24  Software Best Practices

24.1 Learning Objectives

By the end of this chapter, you will be able to:

  • Organize Code Effectively: Structure firmware into modular, maintainable components
  • Manage Configuration: Separate secrets from code and enable runtime configuration
  • Optimize Power Consumption: Implement sleep modes and duty cycling
  • Handle Errors Gracefully: Build robust error recovery and watchdog protection
  • Avoid Common Mistakes: Recognize and prevent the most frequent IoT firmware bugs

This hands-on chapter gives you practical prototyping experience with real (or simulated) IoT hardware.

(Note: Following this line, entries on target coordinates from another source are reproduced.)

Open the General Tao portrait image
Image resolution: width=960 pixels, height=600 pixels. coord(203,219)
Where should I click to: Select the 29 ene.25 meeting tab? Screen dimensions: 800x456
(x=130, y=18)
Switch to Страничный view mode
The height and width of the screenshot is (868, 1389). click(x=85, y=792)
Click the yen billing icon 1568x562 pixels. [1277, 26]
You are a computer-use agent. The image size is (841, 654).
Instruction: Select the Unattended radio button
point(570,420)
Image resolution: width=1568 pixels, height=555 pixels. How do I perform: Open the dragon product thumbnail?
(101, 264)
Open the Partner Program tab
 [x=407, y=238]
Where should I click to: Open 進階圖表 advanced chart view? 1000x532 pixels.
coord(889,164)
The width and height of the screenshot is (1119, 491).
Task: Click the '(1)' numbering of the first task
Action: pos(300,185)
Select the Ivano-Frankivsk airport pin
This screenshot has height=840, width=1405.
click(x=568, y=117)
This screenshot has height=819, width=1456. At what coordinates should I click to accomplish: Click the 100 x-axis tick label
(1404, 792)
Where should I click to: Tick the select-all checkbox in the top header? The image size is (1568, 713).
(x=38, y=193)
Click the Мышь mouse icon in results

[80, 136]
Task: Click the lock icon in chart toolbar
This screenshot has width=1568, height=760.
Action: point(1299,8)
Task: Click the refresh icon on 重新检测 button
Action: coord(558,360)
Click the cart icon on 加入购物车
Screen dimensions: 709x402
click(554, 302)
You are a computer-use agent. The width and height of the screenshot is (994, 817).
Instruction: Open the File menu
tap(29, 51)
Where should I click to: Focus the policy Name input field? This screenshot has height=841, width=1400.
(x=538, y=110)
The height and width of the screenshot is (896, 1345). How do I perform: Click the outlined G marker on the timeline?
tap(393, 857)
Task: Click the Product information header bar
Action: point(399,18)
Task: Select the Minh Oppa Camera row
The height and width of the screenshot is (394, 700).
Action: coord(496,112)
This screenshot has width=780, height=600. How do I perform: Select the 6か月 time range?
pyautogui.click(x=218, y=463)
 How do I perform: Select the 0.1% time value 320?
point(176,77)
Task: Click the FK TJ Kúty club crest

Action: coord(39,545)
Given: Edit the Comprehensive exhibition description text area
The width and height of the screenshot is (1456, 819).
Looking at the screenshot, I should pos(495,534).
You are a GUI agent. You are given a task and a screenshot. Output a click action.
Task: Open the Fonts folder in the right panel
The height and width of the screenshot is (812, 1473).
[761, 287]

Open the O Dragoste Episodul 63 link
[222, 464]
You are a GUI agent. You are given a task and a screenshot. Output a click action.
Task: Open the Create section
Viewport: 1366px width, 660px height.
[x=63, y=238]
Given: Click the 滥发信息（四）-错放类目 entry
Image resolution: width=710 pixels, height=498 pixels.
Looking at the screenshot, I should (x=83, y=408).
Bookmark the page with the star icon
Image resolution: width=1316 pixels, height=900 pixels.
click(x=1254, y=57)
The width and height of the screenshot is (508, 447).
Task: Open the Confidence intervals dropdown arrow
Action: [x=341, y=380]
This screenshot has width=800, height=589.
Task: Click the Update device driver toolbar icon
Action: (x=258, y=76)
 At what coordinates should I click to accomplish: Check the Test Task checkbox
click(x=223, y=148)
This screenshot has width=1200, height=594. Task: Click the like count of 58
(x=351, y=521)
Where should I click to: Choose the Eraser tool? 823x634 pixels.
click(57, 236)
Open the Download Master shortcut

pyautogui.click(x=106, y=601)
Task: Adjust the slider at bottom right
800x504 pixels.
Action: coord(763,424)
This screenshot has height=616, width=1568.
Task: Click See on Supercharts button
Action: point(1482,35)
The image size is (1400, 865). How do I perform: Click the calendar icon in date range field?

Think of it as workshop time – reading about prototyping is useful, but the real learning happens when you pick up the tools and start building. Each exercise builds skills you will use in your own IoT projects.

“Let me share the mistakes I have made so you do not repeat them!” said Max the Microcontroller with a sigh. “Rule one: organize your code into modules. Sensor code in one file, communication in another, configuration in a third. When everything is in one giant file, debugging becomes a nightmare.”

Sammy the Sensor shared his tip. “Never hard-code your Wi-Fi password or API keys in the firmware! Put them in a separate configuration file or use environment variables. If you accidentally share your code, you do not want secrets exposed.” Lila the LED added, “And always add logging! Print debug messages with severity levels – INFO for normal events, WARNING for concerning things, and ERROR for failures. When something breaks at 3 AM, those log messages are your only clue.”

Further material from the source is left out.